Cosigning your in-law’s refinanced mortgage can often be a big mistake, especially if they don’t have much financial stability.
Q: I was wondering what legal action could be taken if the person living in the home is on the home title but not on the mortgage loan? I recently helped my mother in law refinance to bring her monthly mortgage payment down and due to recent events I now fear she’ll either be late on payments or skip payments entirely.
A: We’ve written frequently about this issue in the past and we always tell our readers to be extremely careful before deciding to co-sign a loan for a friend or a family member.
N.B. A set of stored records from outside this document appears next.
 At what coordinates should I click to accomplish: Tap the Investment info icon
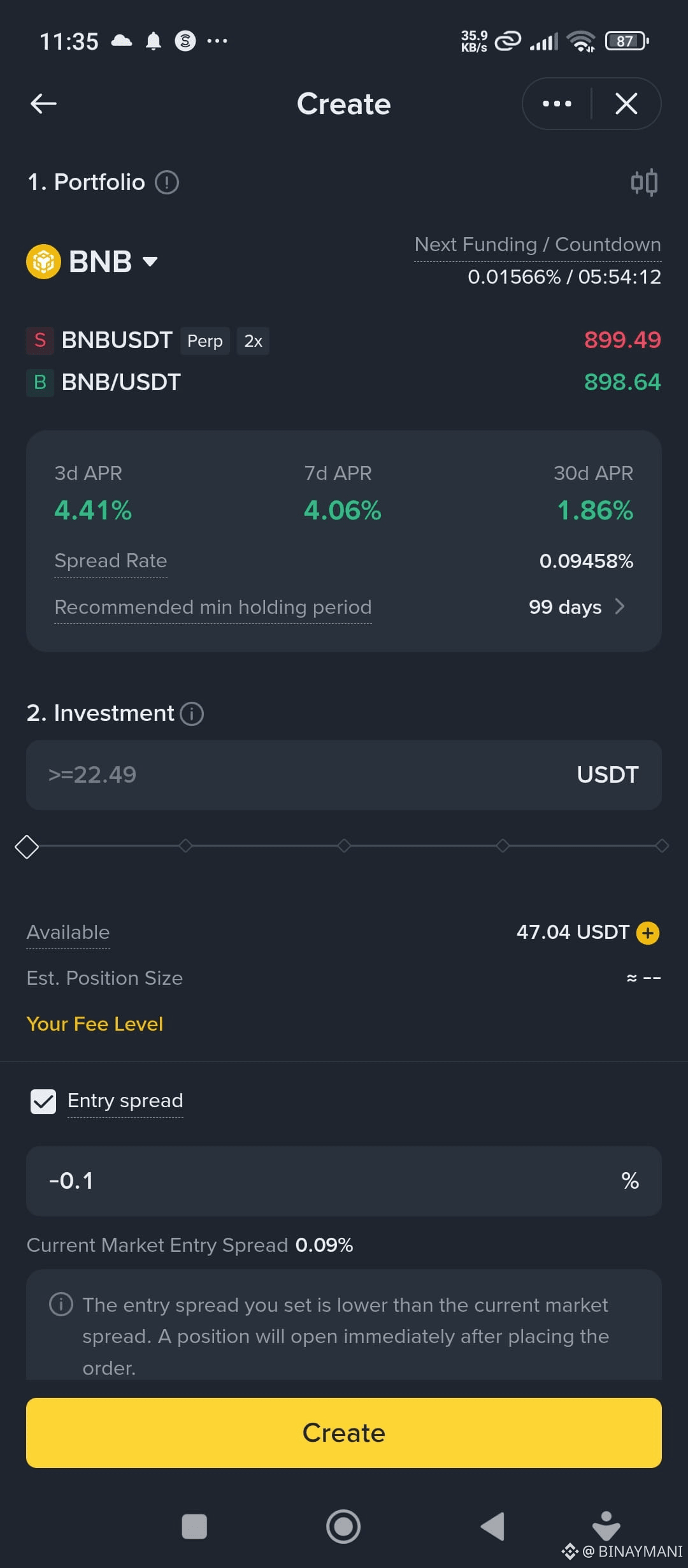click(x=192, y=714)
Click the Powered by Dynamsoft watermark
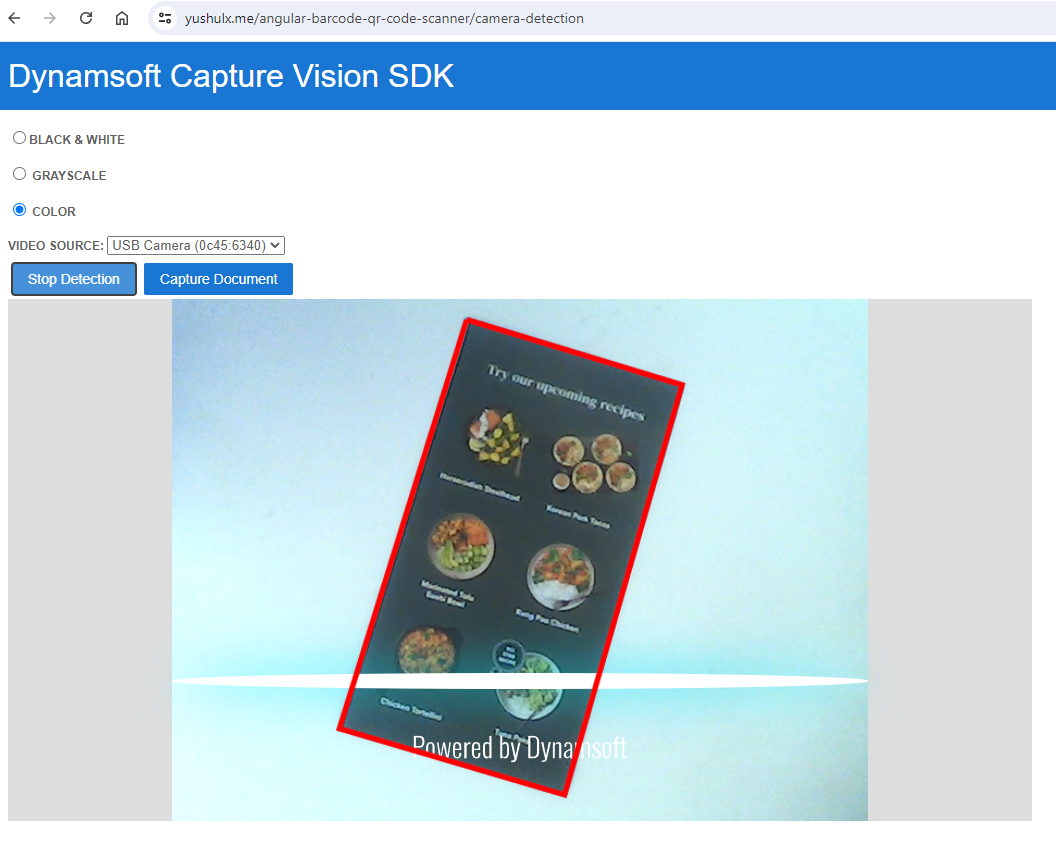 click(519, 747)
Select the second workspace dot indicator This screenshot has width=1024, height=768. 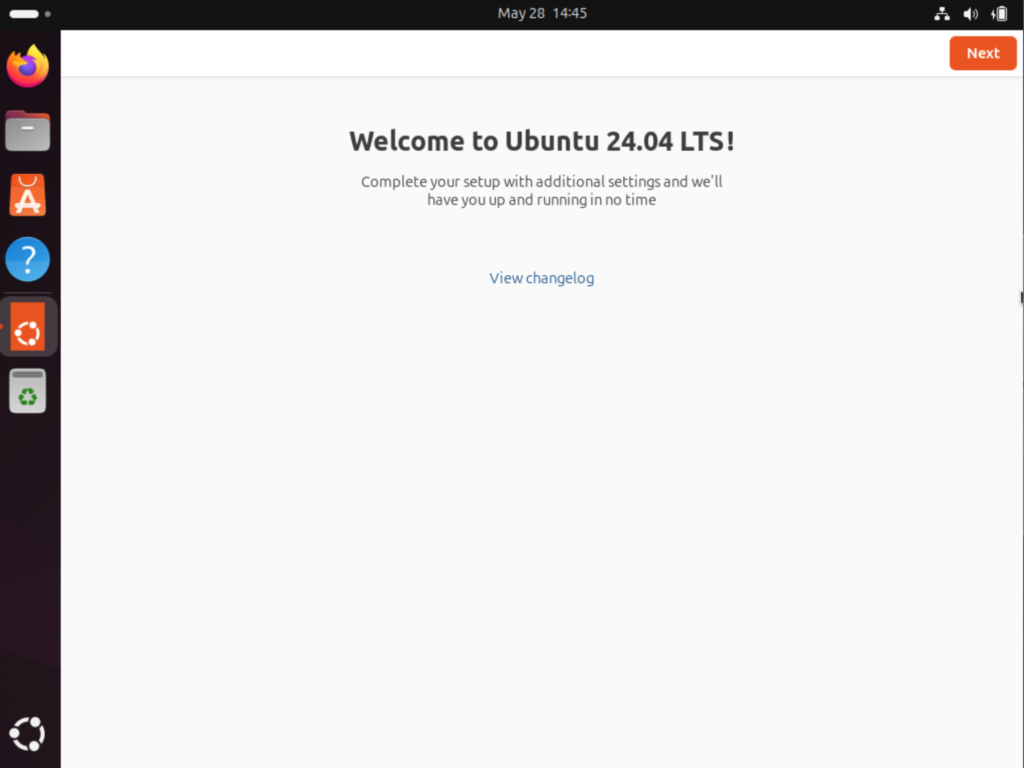47,14
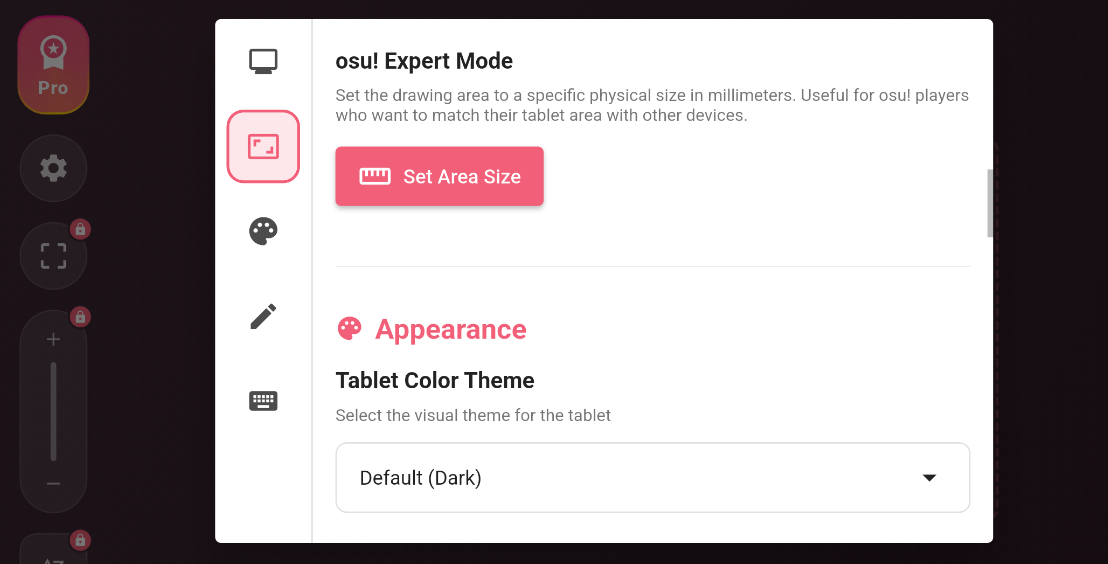Open the pen settings section
This screenshot has width=1108, height=564.
[263, 317]
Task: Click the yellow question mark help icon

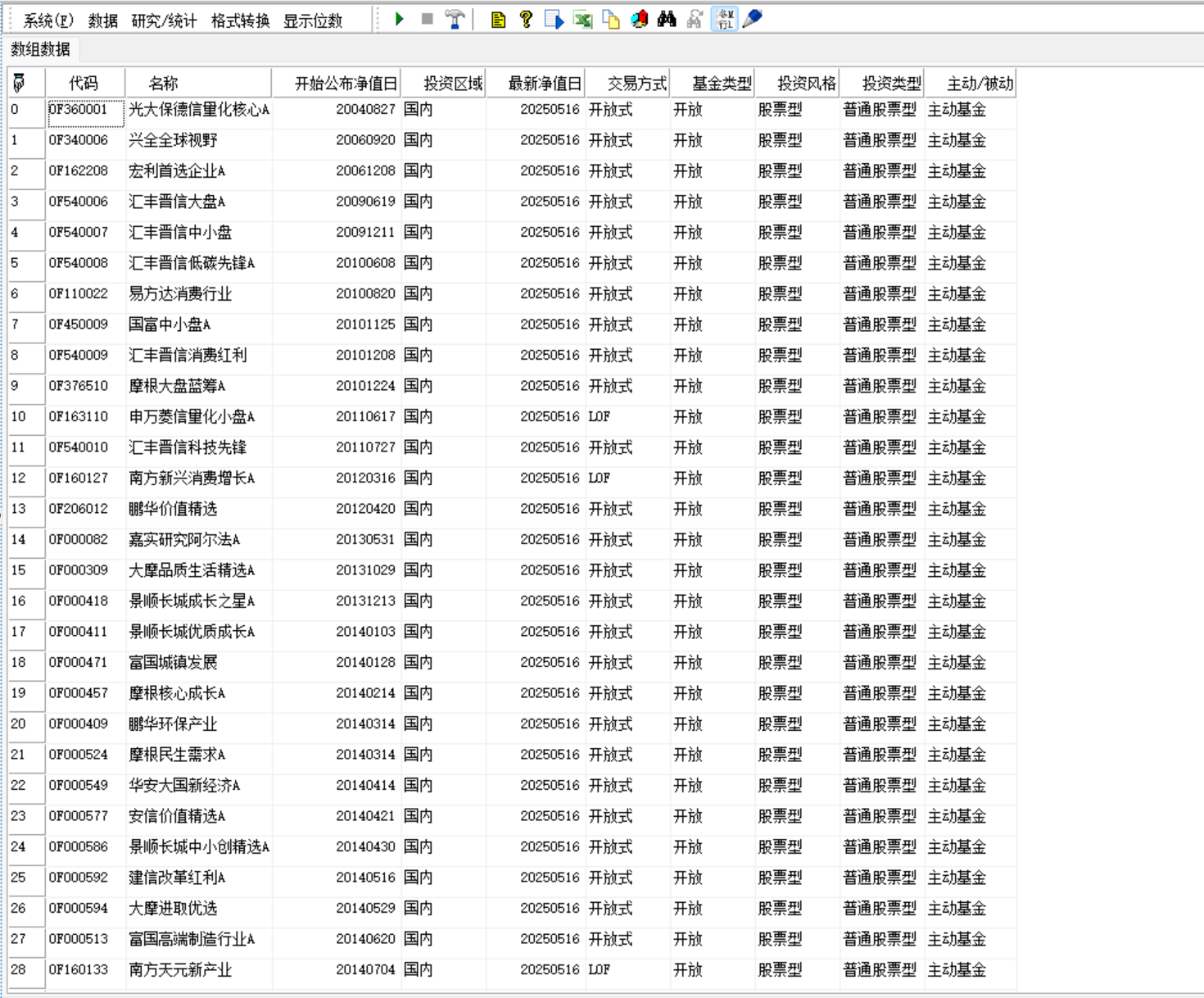Action: 526,19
When you co-sign a loan, you are taking on all of the responsibilities for making all of the payments on the loan, not on a proportionate share based on your ownership share.
You are right, by the way. If your mother in law fails to make a payment or pays late, you are legally responsible for making the entire payment, your credit and your mother in law’s credit will suffer.
Now that you’ve signed, it sounds like you have some regrets about co-signing. Unfortunately, the only way you can now get out from under the loan is to have your mother in law refinance the loan again and only have her sign the loan documents. She would then be the only borrower, and you would no longer be on the loan.
But it sounds like she’s having serious financial difficulties, which will likely make it difficult, if not impossible, for her to refinance. We assume, however, that you are a part owner of the home. Another way to get out from under the home is to sell the home and pay off the debt. Your mother in law could then rent a home and not have the burdens of paying the mortgage, real estate taxes, insurance and upkeep on the property.
If you’re trying to help your mother in law make her payments on time, she could consider renting a room out to a tenant or finding another job or source or income to help bring in more cash. You could also have your mother in law pay you the monthly mortgage payment each month and you would make the payment on time. That way you’d know that her bills are being paid on time and your own credit won’t be threatened.
Unfortunately, this situation could lead to your mother in law stopping her payments and you being left on the hook. But again, at least in this unfortunate scenario, you’d have control over when bills get paid.
These are the most common solutions to your situation, and you’d have to consult an attorney on any legal actions that might be available to you. Good luck.